Le procédé de distillation : tirer profit des éléments naturels
Ce dernier propose un générateur d’eau portatif qui fonctionne grâce à l’énergie solaire et au système de désalinisation. « Notre système est simple : il draine de l’air qu’il met ensuite en contact avec du sel. Le sel absorbe l’eau, ce qui devient alors une solution salée. La solution est ensuite chauffée grâce au soleil, ce qui fait s’évaporer le sel », explique Benjamin Blumenthal, co-fondateur et CEO de SunToWater.
Dès lors par ce système de « déshumdification », même de l’air pollué peut être traité par l’appareil et générer de l’eau potable. « Notre appareil peut tout à fait être utilisé par des particuliers pour l’approvisionnement de leur maison. Un appareil peut produire entre 40 et 100 gallons d’eau par jour. Mais en multipliant les capacités, de grands restaurants, des hôtels voire des usines pourraient également être alimentés en eau par ce système. Bien sûr, il y a aussi beaucoup de choses à faire du côté humanitaire », poursuit Benjamin Blumenthal. Le prototype de l’appareil dont la commercialisation est prévue pour 2016 fonctionne soit à l’énergie solaire soit grâce au système électrique mais requiert en moyenne « 70 % d’énergie en moins par rapport aux solutions existantes sur le marché », détaille Benjamin Blumenthal.
« L'appareil de SunToWater, scalable, tire quotidiennement 40 à 100 gallons d'eau de l'air que nous respirons. Il peut être utilisé seul ou en réseau ayant alors la capacité de générer des millions de gallons chaque jour »
Second finaliste du Challenge, Sanzfield Technologies, une jeune entreprise de Vancouver au Canada tente une approche différente : la start-up n’a pas inventé une technologie pour « générer » de l’eau mais plutôt de « restaurer la qualité d’une quantité d’eau donnée » selon les propos de Bob Brill, fondateur de Sanzfield Technologies.

## DONNÉES FOURNIES
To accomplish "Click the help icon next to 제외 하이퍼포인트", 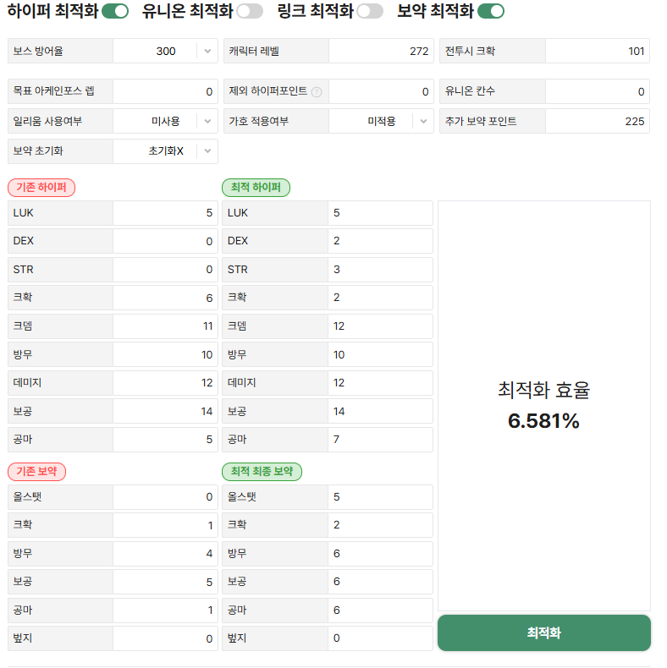I will click(317, 91).
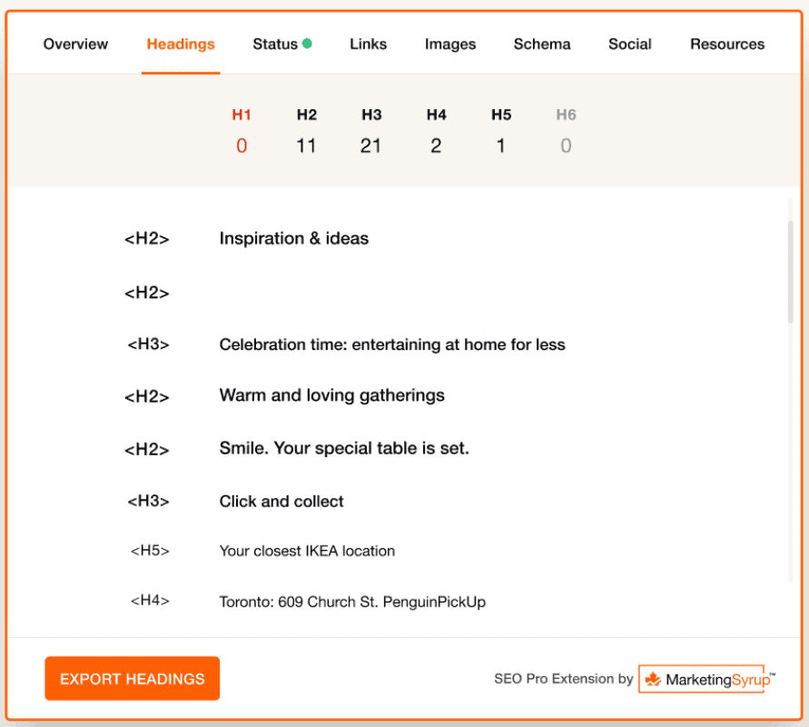The width and height of the screenshot is (809, 727).
Task: Switch to the Images tab
Action: click(450, 43)
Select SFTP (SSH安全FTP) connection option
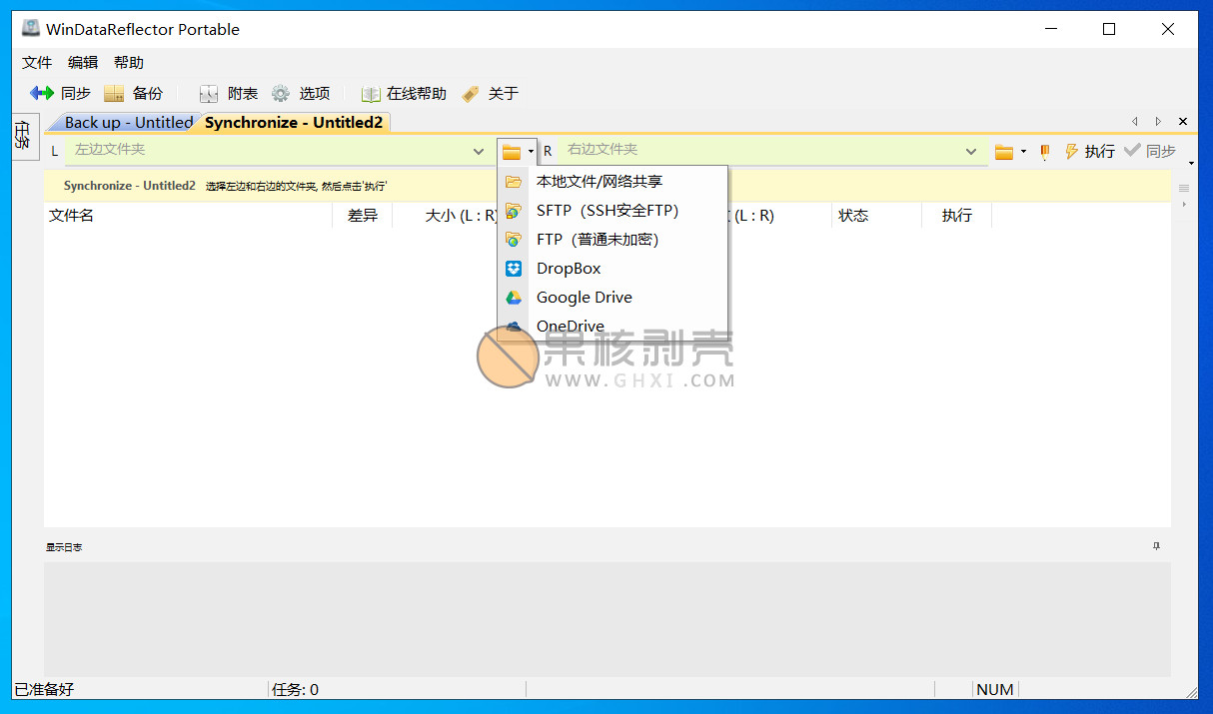1213x714 pixels. pyautogui.click(x=605, y=210)
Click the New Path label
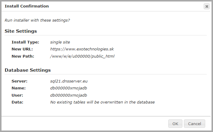 23,56
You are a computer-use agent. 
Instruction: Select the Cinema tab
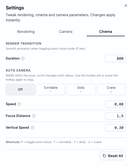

## CONSIGNE A
Reformulez sous forme de liste, en conservant les faits principaux, le paragraphe du texte sur SunToWater qui commence par « Dès lors par ce système ».
## CONSIGNE B
Traduisez en anglais la phrase suivante, tirée du texte sur SunToWater : « Un appareil peut produire entre 40 et 100 gallons d’eau par jour. »
## CONSIGNE C
Rédigez la suite du texte sur SunToWater à partir de sa dernière phrase.

## RÉPONSE ATTENDUE A
- Grâce à ce système, l'appareil peut traiter même de l'air pollué et produire de l'eau potable.
- Des particuliers peuvent l'utiliser pour alimenter leur maison. Un appareil produit de 40 à 100 gallons d'eau par jour.
- En multipliant les capacités, le système pourrait aussi alimenter en eau de grands restaurants, des hôtels, voire des usines. Il y a aussi beaucoup à faire du côté humanitaire.
- La commercialisation du prototype est prévue pour 2016.
- Le prototype fonctionne à l'énergie solaire ou grâce au système électrique.
- Il requiert en moyenne 70 % d'énergie en moins que les solutions existantes sur le marché.

## RÉPONSE ATTENDUE B
One device can produce between 40 and 100 gallons of water per day.

## RÉPONSE ATTENDUE C
Une approche complémentaire : le recyclage des eaux usées
Le système, en passe d’être breveté, permet de traiter des eaux usées sans avoir recours à des filtres ou des produits chimiques mais grâce à l’oxydation électrochimique, la rendant alors adaptée à des usages ménagers (alimentation des chasses d’eau, arrosage, etc.). Seuls sont détruits les bactéries néfastes, virus ou autres micro-organismes. Ce système, dont la forme actuelle est celle d’un petit tank, s’adjoint à la fosse sceptique des maisons individuelles. L’eau est transformée à l’intérieur pour ensuite directement ressortir, prête à être réutilisée.
« Nous faisons du traitement et recyclage d’eaux usées, sur place. Notre cible, pour l’heure, n’est pas de réaliser de l’eau potable bien que nous réfléchissons à cette seconde étape ». Sanzfield Technologies a déjà été approchée par une entreprise chinoise pour tester leur solution.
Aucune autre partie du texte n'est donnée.